There will clearly be no dearth of promoters, investors and sites as Nepal comes out of its extended political transition. What we need is transparency and clean motives. It is the responsibility of Kathmandu’s political front rank – none of whose members at present, incidentally, are of the Buddhist faith – to save Lumbini from geopolitical, sectarian and economic competition. The place’s sanctity must be preserved for the sake of the hundreds of millions of Buddhist adherents, in all parts of Asia and in the West. The sensitivities of the various streams and sects must be safeguarded as we seek to develop Lumbini.
U-THANT & BAN KI-MOON
The APECEF is coming on strong at a time when there is a proposal in New York from the Government of Nepal to revive the United Nations Committee for the Development of Lumbini. With the official membership of all Buddhistic countries, this is a unique committee under the UN Secretariat’s umbrella, and it is vital to reactivate it in order to save the inviolability of Lumbini and ensure its development under the Lumbini Master Plan.
Ban Ki-Moon, as the second Secretary-General from Asia after U-Thant, is enthusiastic about Lumbini’s development, and UNESCO’s Director General Irina Bokova is ready to take stewardship. From Nepal, we need a commitment to depoliticize and professionalize the LDT, perhaps having it chaired by the head-of-government. Secretary-General Ban, who has just been re-elected to a second term, was supposed to visit Lumbini in early 2012, but the confusing signals relating to the APECEF may have jeopardized that mission. Word of the APECEF caper seems to have reached New York, enough for the Secretary-General to send an emissary to Kathmandu two weeks ago, asking Prime Minister Khanal to halt all developmental activity in Lumbini for a year. As for Nepal, one cannot be rejectionist when investors come with great promises, but we do need to be in a position to evaluate. As things stand, we do not even know which province of the federal Nepal the Lumbini region would fall under, as the new constitution hangs on fire.
The APECEF could be part of a calibrated game-plan that is economic, political and geopolitical. Or it could be nothing of the sort, we have no clue amidst the murk and mystery. All well-wishing entities, whether nearby neighbors or conglomerates from afar, should abandon the temptation to play in Nepal when the society is in historical transition, where opportunism abounds without care for propriety, transparency or the people’s interest. In the end, it is for Kathmandu’s political class to accept what the Secretary-General’s emissary has suggested – a moratorium on Lumbini for a year, while we catch our collective breath.
……
I think the salient point in Dixit’s essay is, “Lumbini is a ‘minimalist’ response to the [the Buddha’s] suggestion to look inward in the search for external peace” and that it would be in everyone’s interest for Lumbini to remain minimalist.
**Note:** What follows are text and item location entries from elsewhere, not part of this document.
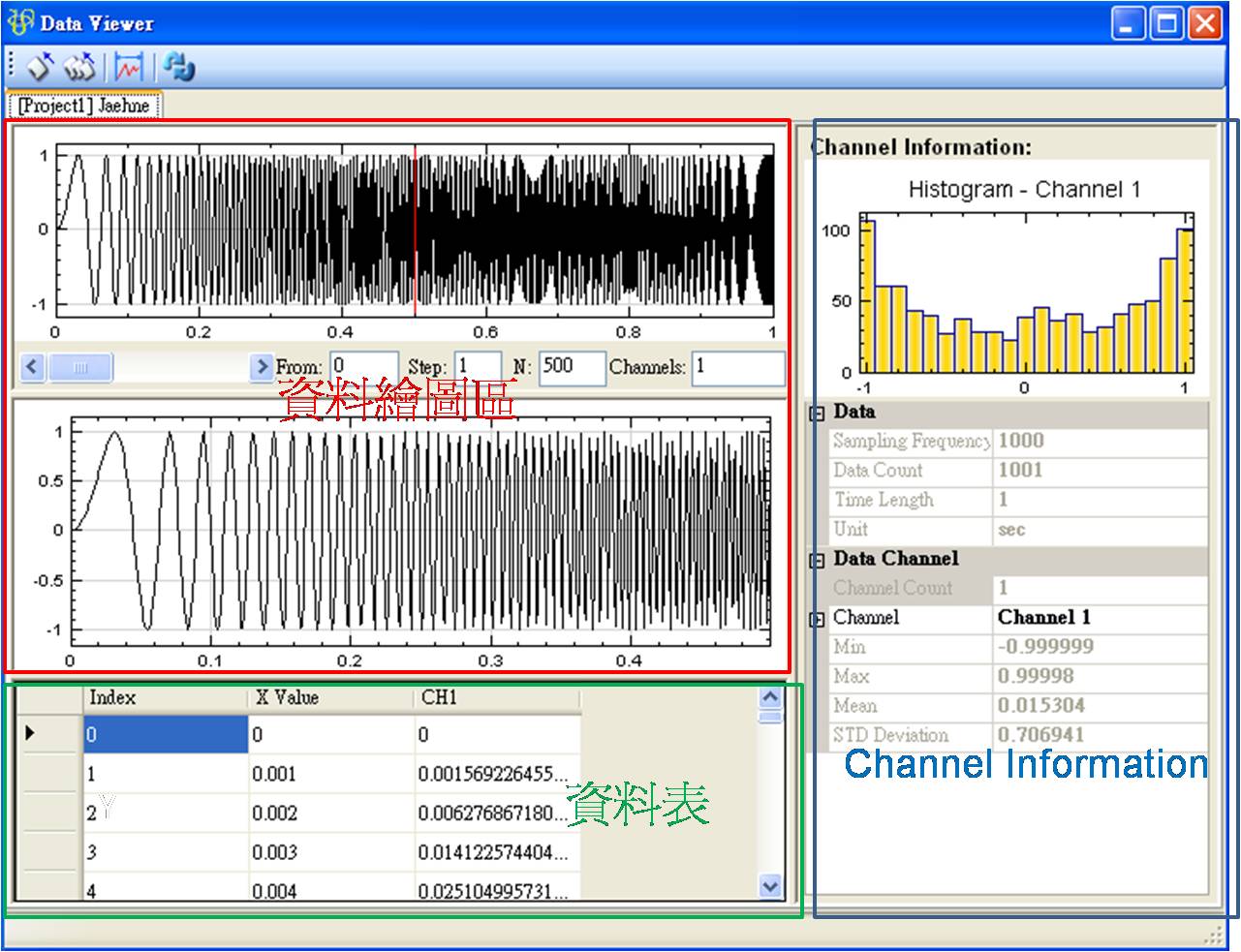Click the Data Viewer title bar app icon
This screenshot has height=952, width=1241.
pos(19,22)
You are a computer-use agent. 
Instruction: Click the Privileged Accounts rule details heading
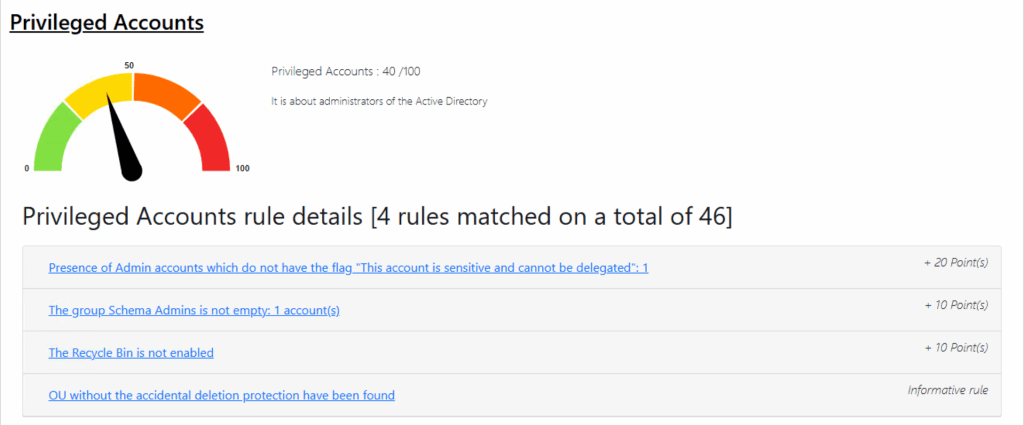[x=377, y=217]
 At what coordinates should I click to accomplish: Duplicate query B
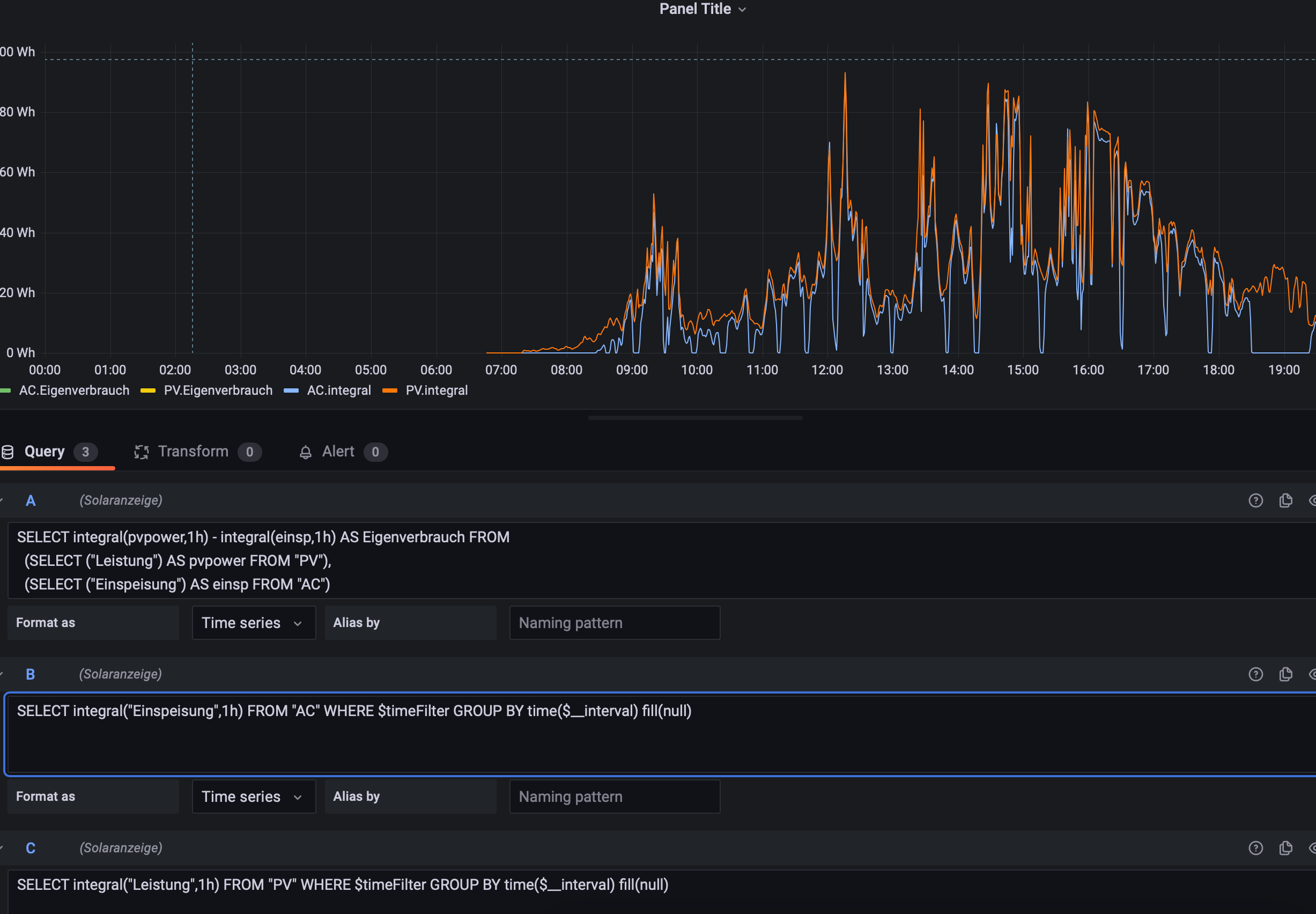pyautogui.click(x=1285, y=674)
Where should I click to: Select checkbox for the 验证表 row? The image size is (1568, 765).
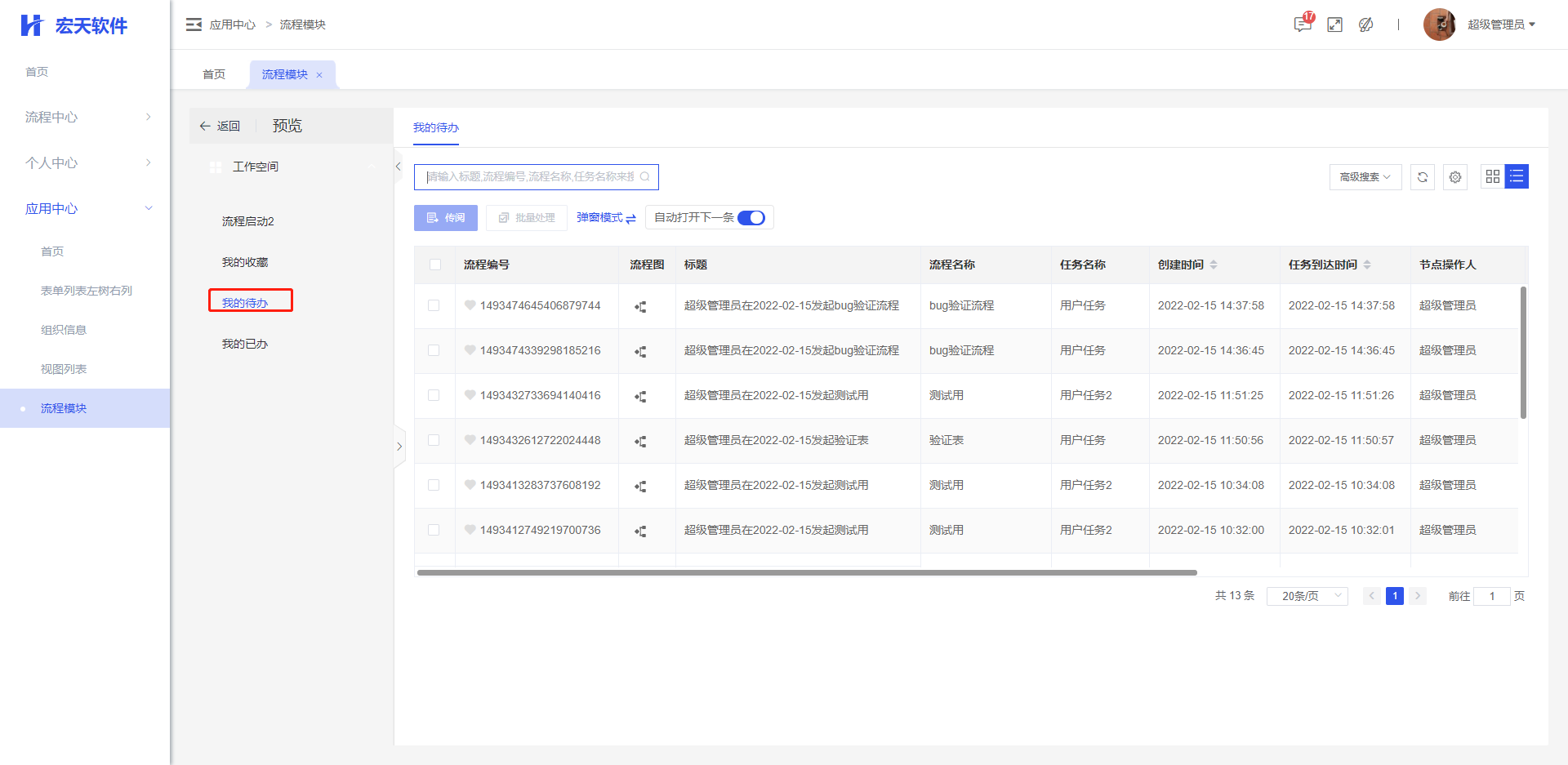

Which brings up my final two questions:
What will 3 billion dollars of communist-China’s atheist concrete-block aesthetics look like?
Is an atheist government really what the world needs for the definitive interpretation of what Buddha’s birthplace should look like?
One only has to look at what the Chinese have recently done to the Tibetan monastery of Samye, the birthplace of Tibetan Buddhism, to see the dreary answer.